Results from cohort 2 of the TROPHY-U-01 study showed that sacitizumab govitecan led to rapid responses in patients with locally advanced or metastatic urothelial carcinoma.
Monotherapy with the antibody-drug conjugate (ADC) sacituzumab govitecan-hziy (SG; Trodelvy) delivered rapid responses with a manageable toxicity profile for the treatment of cisplatin-ineligible patients with locally advanced or metastatic urothelial carcinoma who had disease progression following checkpoint inhibitor immunotherapy.1,2 These results signal a greater need for research of SG monotherapy in this patient population.
Findings from cohort 2 of the phase 2 TROPHY-U-01 clinical trial (NCT03547973) showed that at a median follow-up of 9.3 months, the overall response rate (ORR) was 32% (12/38; 95% CI, 17.5%-48.7%). All responders achieved a partial response.
The median duration of response was 5.6 months (95% CI, 2.8-13.3) and the clinical benefit rate was 42% (95% CI, 26.3%-59.2%).
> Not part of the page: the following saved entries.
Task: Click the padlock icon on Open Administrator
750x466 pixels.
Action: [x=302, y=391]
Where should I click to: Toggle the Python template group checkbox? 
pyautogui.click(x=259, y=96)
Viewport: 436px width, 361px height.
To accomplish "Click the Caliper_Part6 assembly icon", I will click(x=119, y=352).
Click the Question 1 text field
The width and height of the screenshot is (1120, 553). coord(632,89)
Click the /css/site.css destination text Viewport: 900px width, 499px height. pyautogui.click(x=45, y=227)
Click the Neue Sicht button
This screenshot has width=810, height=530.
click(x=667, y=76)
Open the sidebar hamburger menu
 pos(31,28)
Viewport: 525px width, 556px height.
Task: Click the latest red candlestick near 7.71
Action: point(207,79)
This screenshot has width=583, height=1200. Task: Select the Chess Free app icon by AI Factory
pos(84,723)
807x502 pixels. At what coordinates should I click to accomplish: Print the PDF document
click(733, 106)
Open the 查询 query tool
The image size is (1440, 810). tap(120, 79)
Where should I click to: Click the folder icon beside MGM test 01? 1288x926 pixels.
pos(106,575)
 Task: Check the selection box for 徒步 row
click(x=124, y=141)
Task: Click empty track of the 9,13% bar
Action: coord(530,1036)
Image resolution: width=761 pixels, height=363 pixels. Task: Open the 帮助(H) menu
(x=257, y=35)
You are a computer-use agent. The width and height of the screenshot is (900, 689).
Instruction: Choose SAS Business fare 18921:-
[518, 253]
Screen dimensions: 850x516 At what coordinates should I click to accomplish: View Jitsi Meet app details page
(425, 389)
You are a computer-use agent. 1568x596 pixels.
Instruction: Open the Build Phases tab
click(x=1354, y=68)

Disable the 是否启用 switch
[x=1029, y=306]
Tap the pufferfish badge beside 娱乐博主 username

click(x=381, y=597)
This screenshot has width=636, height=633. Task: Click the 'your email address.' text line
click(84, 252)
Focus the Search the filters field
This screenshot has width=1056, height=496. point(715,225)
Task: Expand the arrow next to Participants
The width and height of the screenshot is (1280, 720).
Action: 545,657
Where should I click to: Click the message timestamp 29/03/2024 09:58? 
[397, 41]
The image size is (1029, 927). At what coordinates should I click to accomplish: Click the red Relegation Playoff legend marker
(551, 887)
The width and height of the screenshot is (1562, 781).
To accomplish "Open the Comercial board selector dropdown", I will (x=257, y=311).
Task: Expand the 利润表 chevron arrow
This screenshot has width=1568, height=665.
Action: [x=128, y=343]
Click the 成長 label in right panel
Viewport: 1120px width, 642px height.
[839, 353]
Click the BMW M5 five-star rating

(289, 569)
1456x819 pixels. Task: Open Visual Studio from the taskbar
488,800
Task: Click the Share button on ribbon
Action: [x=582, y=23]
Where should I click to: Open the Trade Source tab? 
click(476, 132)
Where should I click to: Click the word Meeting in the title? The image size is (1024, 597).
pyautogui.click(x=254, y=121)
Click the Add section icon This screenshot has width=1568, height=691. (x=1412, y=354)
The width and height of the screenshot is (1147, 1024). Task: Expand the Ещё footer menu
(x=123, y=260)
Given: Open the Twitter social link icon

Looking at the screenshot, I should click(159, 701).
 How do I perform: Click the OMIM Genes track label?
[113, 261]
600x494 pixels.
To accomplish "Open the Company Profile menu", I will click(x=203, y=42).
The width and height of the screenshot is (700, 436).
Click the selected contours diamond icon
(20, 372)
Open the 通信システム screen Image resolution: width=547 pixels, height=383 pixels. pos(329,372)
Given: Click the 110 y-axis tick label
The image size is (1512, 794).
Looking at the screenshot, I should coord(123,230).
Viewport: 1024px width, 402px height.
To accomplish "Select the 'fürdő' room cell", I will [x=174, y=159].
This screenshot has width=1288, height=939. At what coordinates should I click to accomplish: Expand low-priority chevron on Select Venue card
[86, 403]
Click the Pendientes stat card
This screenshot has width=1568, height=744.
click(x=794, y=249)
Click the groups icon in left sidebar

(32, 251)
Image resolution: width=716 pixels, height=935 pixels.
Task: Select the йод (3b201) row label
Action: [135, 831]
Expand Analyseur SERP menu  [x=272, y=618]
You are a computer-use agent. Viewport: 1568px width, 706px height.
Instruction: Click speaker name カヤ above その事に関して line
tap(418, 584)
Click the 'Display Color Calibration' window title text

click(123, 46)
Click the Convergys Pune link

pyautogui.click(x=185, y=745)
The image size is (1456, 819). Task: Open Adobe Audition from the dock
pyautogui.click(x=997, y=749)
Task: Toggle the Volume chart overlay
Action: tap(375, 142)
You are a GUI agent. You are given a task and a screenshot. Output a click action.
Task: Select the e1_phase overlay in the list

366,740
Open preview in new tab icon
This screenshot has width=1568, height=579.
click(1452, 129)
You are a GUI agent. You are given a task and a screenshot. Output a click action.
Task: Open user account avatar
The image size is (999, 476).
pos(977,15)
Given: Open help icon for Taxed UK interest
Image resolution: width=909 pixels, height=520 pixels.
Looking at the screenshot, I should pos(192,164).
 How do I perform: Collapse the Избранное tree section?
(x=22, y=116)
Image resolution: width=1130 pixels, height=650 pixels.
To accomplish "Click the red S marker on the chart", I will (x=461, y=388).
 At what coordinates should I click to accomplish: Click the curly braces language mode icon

The median progression-free survival was 5.6 months (95% CI, 4.1-8.3), and the median overall survival was 13.5 months (95% CI, 7.6-15.6).
“This clinically meaningful antitumor activity is consistent with results from TROPHY-U-01 cohort 1, which involved patients progressing on previous [platinum]-based chemotherapy (in the metastatic or [neo]adjuvant setting) and a [checkpoint inhibitor]. Cohort 2 results compare favorably with single-agent chemotherapy (ORR approximately 11%- 14%), although differences in patient populations, baseline factors, and study designs significantly limit such a comparison,” authors wrote in the study published in the Journal of Clinical Oncology.1
“Antitumor activity was observed across multiple subgroups, including those with >2 previous therapies and those with an ECOG [performance status] of 1, although sample sizes were small in a few subgroups. Further analysis in larger trials is needed to determine [sacituzumab govitecan] activity in specific subgroups,” authors continued.
All patients experienced at least 1 treatment-emergent adverse effect (TEAE), and 87% (n = 33) experienced a grade 3 or higher TEAE. The most common grade 3 or higher TEAEs were neutropenia (34%), anemia (24%), leukopenia (19%), fatigue (18%), and diarrhea (16%). There were no TEAEs that led to patient death.
“[Metastatic] bladder cancer previously was a disease that once a patient progressed after primary chemotherapy, there was little that could be done. Now, with the checkpoints, with the ADCs, we have active drugs that can be administered to patients that can significantly improve their survival, as well as their quality of life,” said Daniel P. Petrylak, MD, professor of medicine and urology at Yale School of Medicine and study investigator, said in an interview with Targeted OncologyTM.